L'Explication Prémisse
Cet article protège les ascendants autres que les père et mère (grands-parents, arrières-grands-parents, etc.) qui se trouvent dans le besoin quand le conjoint survivant reçoit la totalité ou les trois quarts de la succession du défunt : ils peuvent obtenir une pension (une créance d'aliments) prélevée sur la succession du prédécédé. Cette demande doit être faite dans l'année qui suit le décès ou dans l'année qui suit l'arrêt des secours que les héritiers fournissaient auparavant. Si la succession est en indivision, ce délai court jusqu'au partage. La pension est supportée par tous les héritiers et, s'il manque des fonds, par les légataires particuliers au prorata de ce qu'ils reçoivent. Toutefois, un legs expressément déclaré prioritaire par le défunt prime selon l'article 927.

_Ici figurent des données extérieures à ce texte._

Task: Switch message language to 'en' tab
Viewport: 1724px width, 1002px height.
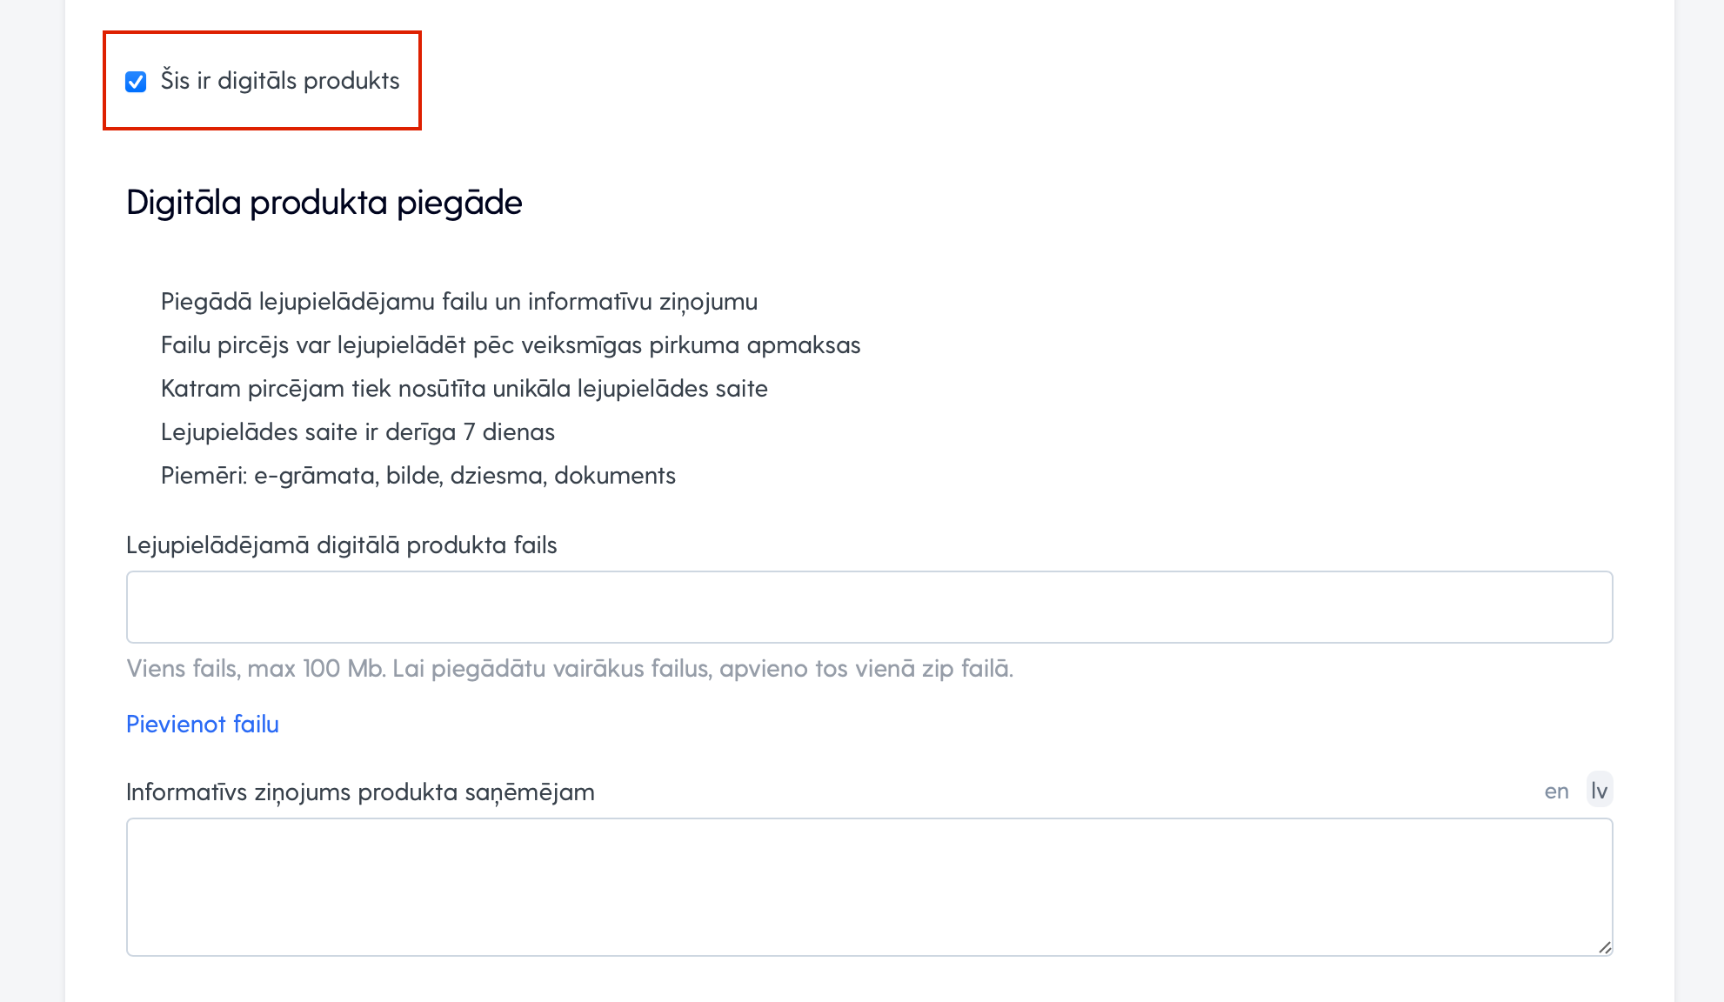Action: [x=1556, y=791]
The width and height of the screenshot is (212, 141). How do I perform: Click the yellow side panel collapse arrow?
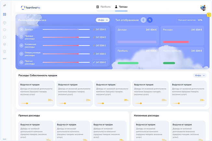pos(209,15)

Mme Dupont décède ; son mari recueille les trois quarts de la succession. La grand-mère paternelle, qui vivait grâce aux aides financières de la défunte, se retrouve sans ressources suffisantes. Elle peut réclamer, dans l'année qui suit le décès, une pension prélevée sur la succession de Mme Dupont. Si la succession est encore en indivision au bout d'un an, elle pourra attendre la fin du partage pour faire valoir sa créance. La somme sera d'abord imputée sur la succession puis répartie entre tous les héritiers ; si l'argent de la succession ne suffit pas, les legataires particuliers contribueront aussi proportionnellement à leur legs.
- Bénéficiaires : ascendants du défunt autres que le père et la mère (ex. grands-parents) qui sont dans le besoin.

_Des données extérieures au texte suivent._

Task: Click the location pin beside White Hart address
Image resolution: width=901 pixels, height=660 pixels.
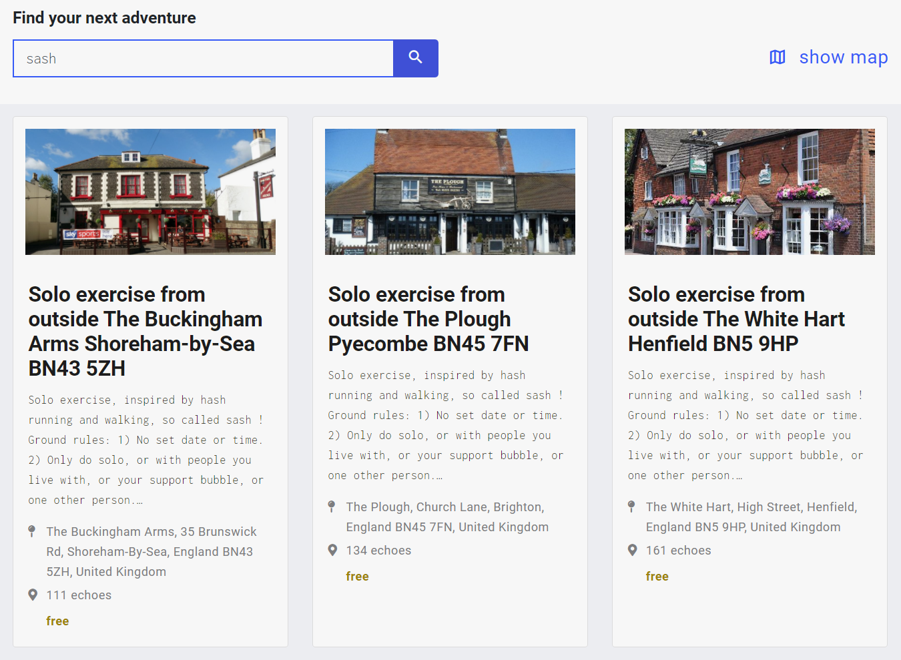Action: click(x=631, y=507)
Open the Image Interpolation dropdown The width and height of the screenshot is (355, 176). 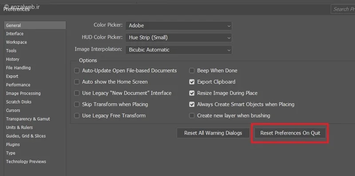pos(178,50)
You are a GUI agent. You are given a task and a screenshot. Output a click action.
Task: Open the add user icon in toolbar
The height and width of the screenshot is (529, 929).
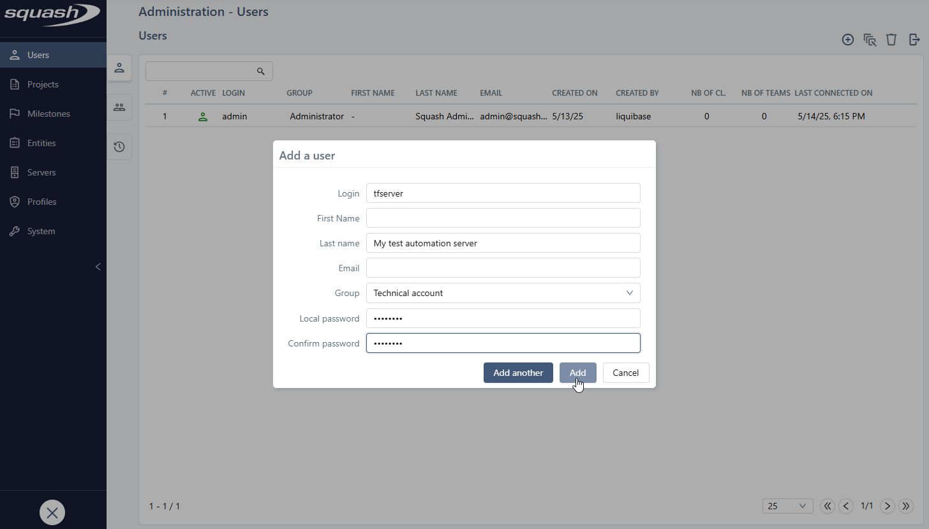pos(848,40)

- Condition d'ouverture du droit : le conjoint survivant recueille la totalité ou les trois quarts des biens du défunt.
- Nature du droit : créance d'aliments contre la succession du prédécédé (prélevée sur la succession).
- Délais : un an pour la réclamer à compter du décès ou du moment où les héritiers ont cessé d'acquitter les prestations antérieures ; en cas d'indivision, le délai est prolongé jusqu'au partage.

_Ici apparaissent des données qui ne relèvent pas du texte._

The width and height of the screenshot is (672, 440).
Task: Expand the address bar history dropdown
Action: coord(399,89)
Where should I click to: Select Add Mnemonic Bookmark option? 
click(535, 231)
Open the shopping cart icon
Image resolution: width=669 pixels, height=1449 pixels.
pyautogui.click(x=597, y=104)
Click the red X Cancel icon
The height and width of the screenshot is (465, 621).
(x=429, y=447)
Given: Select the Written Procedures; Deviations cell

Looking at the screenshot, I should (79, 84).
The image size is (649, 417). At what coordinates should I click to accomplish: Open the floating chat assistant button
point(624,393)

- Répartition : la pension est supportée par tous les héritiers ; si la succession est insuffisante, les légataires particuliers contribuent proportionnellement à leur part.
- Exception : un legs expressément indiqué comme prioritaire par le défunt bénéficie d'une application particulière (article 927) et peut primer sur cette répartition.
- Effet pratique : il s'agit d'une action contre la succession (actif successoral), non d'une dette personnelle automatique du conjoint survivant.